» TASK INSTRUCTIONS
Edit the spine coil abstract from "CONCLUSIONS: These early" through "T clinical research.", changing "promising" to "valuable" and writing out that stretch again.

An eight-channel phased array RF coil for spine MR imaging at 7 T.

OBJECTIVE: To develop a transmit/receive radiofrequency (RF) array for MR imaging of the human spine at 7 T. The prototype is characterized in simulations and bench measurements, and the feasibility of high-resolution spinal cord imaging at 7 T is demonstrated in in vivo images of volunteers.
MATERIALS AND METHODS: The RF phased array consists of 8 overlapping surface loop coils with a dimension of 12 cm x 12 cm each. Bench measurements were obtained with a phantom made of body-simulating liquid and assessed with a network analyzer. For safety validation, numerical computations of the RF field distribution and the corresponding specific absorption rate were performed on the basis of 3 different human body models. In vivo images of 3 volunteers (2 with a documented scoliosis) were acquired using a 3D-FLASH sequence with a high spatial resolution of 0.57 mm isotropic.
RESULTS: The 7 T transmit/receive RF coil could be easily integrated into the patient table for examinations of the cervicothoracic or thoracolumbosacral spine. Comparable results were found for all 3 numerical calculations using different human body models. Measurements of the g-factor indicated good image quality for parallel imaging acceleration factors up to 2.7 along the head-feet direction, which could be validated in the in vivo images. The in vivo images demonstrated very fine anatomic features such as the longitudinal ligaments or the venous drainage through the vertebral bodies. A largely homogeneous excitation over an extensive field-of-view of 40 cm could be obtained.
CONCLUSIONS: These early results indicate that a multichannel transmit/receive phased array RF coil can be used for in vivo spine imaging at 7 T, thereby rendering high-resolution spine imaging a promising new application in 7 T clinical research.

» AVAILABLE DATA

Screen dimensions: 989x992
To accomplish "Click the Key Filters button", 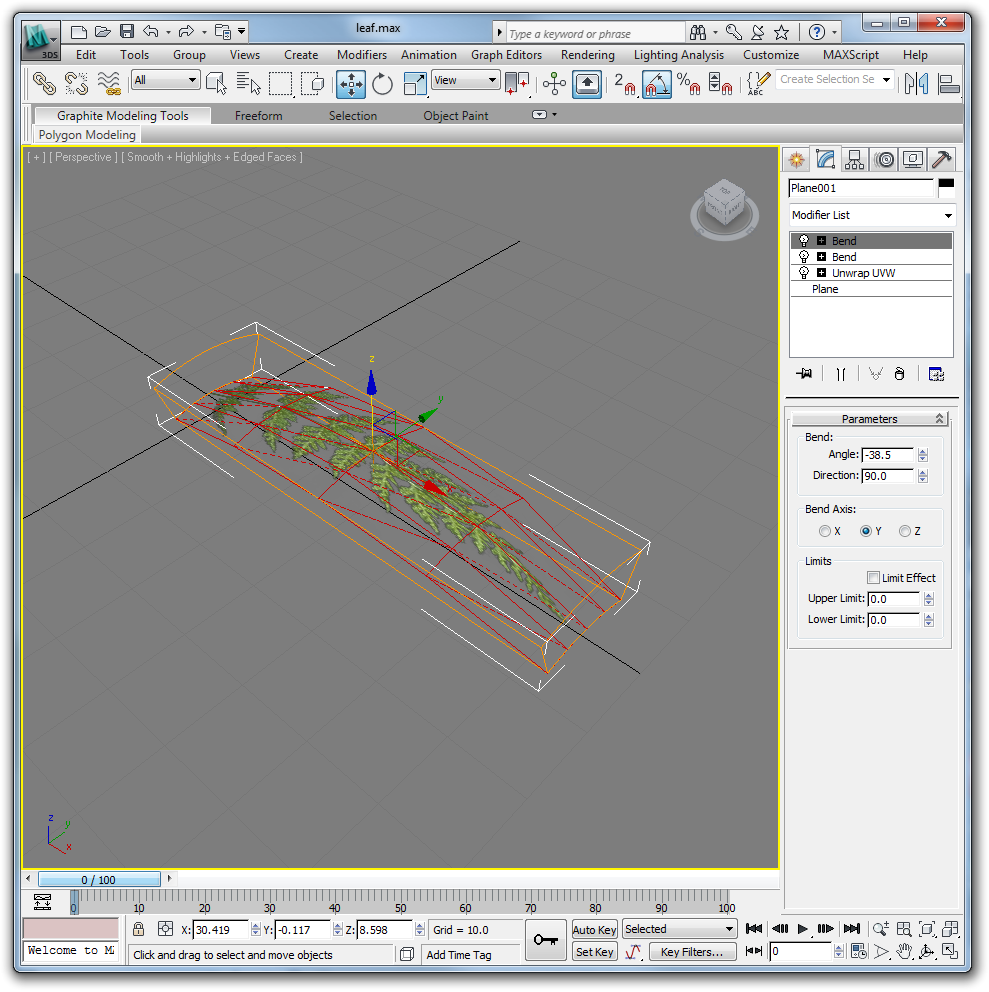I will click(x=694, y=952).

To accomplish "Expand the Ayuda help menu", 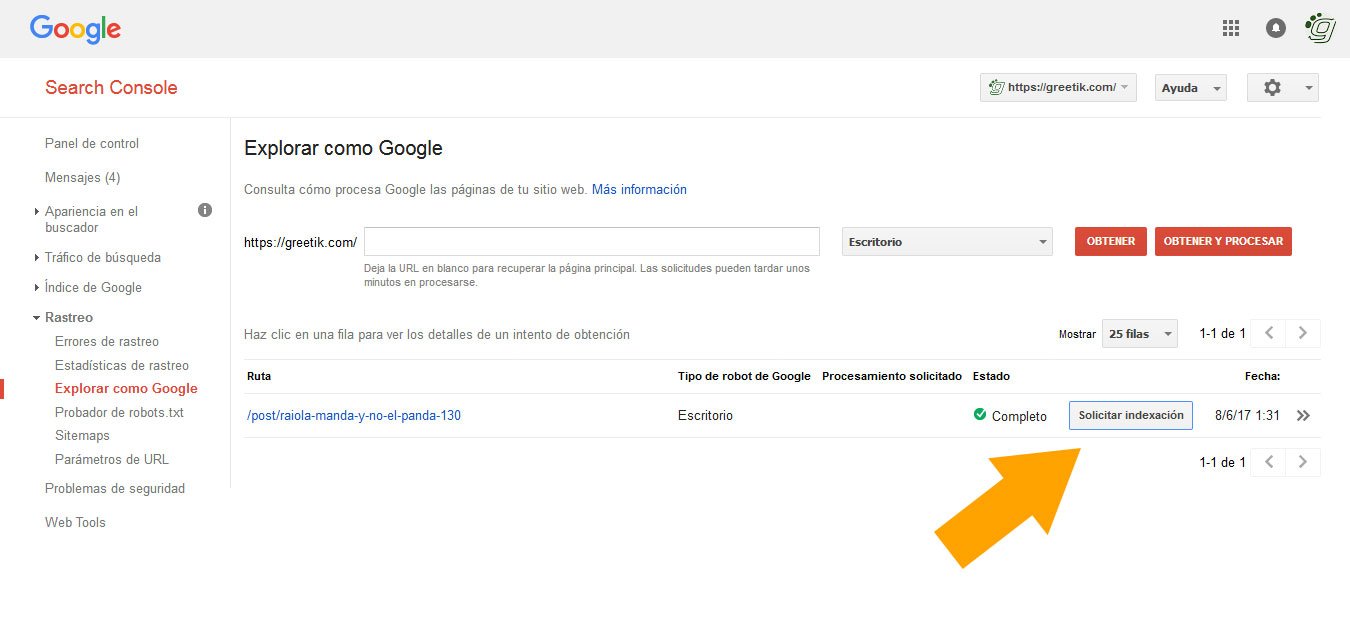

» EXERCISE SOLUTION
CONCLUSIONS: These early results indicate that a multichannel transmit/receive phased array RF coil can be used for in vivo spine imaging at 7 T, thereby rendering high-resolution spine imaging a valuable new application in 7 T clinical research.